DIRECTION:
Restate the Everingham Chapel collection description from "Collection of printed" up to and including "and other ephemera.", substituting "partbooks" for "part books".

QUOTED PASSAGE:
========

Everingham Chapel Music Collection

This material is held atDurham University Archives

  • Reference
    • GB 33 EVR
  • Dates of Creation
    • c.1770-1952
  • Name of Creator
  • Language of Material
    • Mostly Latin
  • Physical Description
    • 15 metres

Scope and Content

Collection of printed and manuscript Catholic music from Everingham Chapel, c. 1770-1950, including publications, part books, and other manuscript items. The publications include individual compositions of masses, litanies and motets, together with an undated late eighteenth-century volume containing 60 Anglican Chants. Composers of these printed works include Matthew Camidge, Samuel Webbe and Edward Gordon. The manuscript material includes variations of masses, motets and other ephemera.

========

ENTRIES SHOWN:
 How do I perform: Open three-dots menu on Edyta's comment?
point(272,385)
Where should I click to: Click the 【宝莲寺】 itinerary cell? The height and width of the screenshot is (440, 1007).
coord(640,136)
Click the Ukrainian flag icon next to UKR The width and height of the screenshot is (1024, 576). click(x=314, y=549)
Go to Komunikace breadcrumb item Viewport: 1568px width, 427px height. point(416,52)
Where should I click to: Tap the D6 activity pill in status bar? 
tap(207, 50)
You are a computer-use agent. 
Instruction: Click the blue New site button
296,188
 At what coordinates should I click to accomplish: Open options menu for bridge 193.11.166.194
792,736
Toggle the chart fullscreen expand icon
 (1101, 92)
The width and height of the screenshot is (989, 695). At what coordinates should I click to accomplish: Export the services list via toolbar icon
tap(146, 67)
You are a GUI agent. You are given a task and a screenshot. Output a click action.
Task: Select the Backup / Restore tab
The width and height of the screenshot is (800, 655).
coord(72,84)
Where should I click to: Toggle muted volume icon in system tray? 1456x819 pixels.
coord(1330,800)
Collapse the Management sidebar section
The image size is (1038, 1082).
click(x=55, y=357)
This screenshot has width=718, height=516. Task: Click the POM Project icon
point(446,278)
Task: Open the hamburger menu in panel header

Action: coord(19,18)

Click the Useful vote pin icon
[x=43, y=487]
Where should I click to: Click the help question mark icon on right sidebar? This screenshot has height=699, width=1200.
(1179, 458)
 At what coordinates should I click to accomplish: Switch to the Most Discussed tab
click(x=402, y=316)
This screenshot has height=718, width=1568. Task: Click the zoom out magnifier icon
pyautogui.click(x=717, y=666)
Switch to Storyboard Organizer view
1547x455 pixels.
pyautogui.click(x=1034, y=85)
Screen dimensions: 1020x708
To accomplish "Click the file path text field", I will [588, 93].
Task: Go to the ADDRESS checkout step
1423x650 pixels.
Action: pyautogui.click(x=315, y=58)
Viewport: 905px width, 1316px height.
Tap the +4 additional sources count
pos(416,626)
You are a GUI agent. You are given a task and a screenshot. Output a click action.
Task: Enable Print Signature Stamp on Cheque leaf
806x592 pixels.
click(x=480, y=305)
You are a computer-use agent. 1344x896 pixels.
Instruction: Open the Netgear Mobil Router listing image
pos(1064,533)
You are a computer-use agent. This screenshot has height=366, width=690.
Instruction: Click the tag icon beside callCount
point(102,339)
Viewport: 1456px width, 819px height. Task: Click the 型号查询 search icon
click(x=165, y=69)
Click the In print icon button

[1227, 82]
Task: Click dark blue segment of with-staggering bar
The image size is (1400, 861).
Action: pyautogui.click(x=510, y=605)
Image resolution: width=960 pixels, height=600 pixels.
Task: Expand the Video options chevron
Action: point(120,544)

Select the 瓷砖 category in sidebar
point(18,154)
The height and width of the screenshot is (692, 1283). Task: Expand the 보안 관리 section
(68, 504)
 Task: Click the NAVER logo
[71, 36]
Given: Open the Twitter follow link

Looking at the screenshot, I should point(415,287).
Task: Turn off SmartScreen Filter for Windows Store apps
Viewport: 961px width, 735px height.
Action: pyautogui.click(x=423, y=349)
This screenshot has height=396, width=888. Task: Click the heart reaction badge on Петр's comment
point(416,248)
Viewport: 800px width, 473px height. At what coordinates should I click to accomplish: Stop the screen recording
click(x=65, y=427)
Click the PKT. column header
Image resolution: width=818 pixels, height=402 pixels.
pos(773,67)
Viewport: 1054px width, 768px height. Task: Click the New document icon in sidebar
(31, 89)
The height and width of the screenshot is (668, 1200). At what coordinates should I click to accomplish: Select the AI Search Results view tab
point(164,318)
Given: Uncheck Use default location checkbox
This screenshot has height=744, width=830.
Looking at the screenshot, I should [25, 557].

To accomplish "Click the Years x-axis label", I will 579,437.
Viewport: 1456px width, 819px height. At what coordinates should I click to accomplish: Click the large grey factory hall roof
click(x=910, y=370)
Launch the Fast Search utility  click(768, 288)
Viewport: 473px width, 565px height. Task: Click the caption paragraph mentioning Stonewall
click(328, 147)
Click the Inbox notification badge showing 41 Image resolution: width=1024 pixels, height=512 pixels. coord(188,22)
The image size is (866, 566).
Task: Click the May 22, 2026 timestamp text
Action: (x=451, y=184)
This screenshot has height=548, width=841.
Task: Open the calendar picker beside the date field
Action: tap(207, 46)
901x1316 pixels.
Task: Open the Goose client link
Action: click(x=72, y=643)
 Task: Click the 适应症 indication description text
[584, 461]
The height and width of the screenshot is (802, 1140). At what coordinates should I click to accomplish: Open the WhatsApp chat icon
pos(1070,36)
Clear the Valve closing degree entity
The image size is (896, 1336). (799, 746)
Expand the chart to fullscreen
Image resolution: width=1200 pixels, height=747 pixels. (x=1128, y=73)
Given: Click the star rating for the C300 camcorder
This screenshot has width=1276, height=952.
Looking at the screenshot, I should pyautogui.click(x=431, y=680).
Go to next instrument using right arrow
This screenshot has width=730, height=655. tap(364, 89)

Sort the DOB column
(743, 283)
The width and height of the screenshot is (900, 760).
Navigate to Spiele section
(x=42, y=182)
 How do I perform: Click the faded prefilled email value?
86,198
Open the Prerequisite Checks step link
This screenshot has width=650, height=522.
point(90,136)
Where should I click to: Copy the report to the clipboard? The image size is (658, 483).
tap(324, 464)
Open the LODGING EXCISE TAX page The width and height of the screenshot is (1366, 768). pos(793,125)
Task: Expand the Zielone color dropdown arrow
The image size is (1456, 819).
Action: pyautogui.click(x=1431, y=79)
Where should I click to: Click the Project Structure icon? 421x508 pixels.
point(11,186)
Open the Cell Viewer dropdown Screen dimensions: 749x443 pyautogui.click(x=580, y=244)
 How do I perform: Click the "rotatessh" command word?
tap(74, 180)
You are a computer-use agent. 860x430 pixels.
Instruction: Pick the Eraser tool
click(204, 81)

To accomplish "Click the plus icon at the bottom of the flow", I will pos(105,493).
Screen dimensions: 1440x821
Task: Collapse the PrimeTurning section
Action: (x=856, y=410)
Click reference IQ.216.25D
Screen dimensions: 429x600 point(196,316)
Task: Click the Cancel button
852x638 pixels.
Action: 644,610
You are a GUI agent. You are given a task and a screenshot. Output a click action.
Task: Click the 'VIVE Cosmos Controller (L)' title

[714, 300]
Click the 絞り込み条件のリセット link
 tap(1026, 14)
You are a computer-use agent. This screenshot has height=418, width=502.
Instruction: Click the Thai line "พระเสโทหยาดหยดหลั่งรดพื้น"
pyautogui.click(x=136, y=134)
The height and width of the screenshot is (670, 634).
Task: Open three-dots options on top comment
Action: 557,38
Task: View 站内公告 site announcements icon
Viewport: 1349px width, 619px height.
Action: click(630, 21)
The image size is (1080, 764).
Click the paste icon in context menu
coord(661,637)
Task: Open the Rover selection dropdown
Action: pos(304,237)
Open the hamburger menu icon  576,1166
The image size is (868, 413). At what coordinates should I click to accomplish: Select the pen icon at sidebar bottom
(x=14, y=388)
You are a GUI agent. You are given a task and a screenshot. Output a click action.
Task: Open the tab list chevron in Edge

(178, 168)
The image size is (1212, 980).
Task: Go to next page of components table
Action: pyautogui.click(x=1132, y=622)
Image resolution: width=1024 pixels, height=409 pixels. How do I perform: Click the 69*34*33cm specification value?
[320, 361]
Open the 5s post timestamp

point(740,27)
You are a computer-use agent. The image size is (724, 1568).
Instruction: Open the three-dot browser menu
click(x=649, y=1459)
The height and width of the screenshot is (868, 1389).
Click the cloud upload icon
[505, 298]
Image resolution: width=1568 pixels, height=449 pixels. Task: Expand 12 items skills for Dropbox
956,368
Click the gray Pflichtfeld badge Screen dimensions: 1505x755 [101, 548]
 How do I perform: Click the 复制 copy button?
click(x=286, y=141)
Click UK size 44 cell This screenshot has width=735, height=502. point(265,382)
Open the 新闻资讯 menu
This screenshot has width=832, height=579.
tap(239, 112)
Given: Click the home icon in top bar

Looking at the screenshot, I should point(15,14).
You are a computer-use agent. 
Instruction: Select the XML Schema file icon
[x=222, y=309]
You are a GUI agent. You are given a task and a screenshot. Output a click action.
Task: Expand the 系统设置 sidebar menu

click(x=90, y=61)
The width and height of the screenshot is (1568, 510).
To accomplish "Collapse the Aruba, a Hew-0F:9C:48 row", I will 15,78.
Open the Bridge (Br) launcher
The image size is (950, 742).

========

FULL OUTPUT:
Collection of printed and manuscript Catholic music from Everingham Chapel, c. 1770-1950, including publications, partbooks, and other manuscript items. The publications include individual compositions of masses, litanies and motets, together with an undated late eighteenth-century volume containing 60 Anglican Chants. Composers of these printed works include Matthew Camidge, Samuel Webbe and Edward Gordon. The manuscript material includes variations of masses, motets and other ephemera.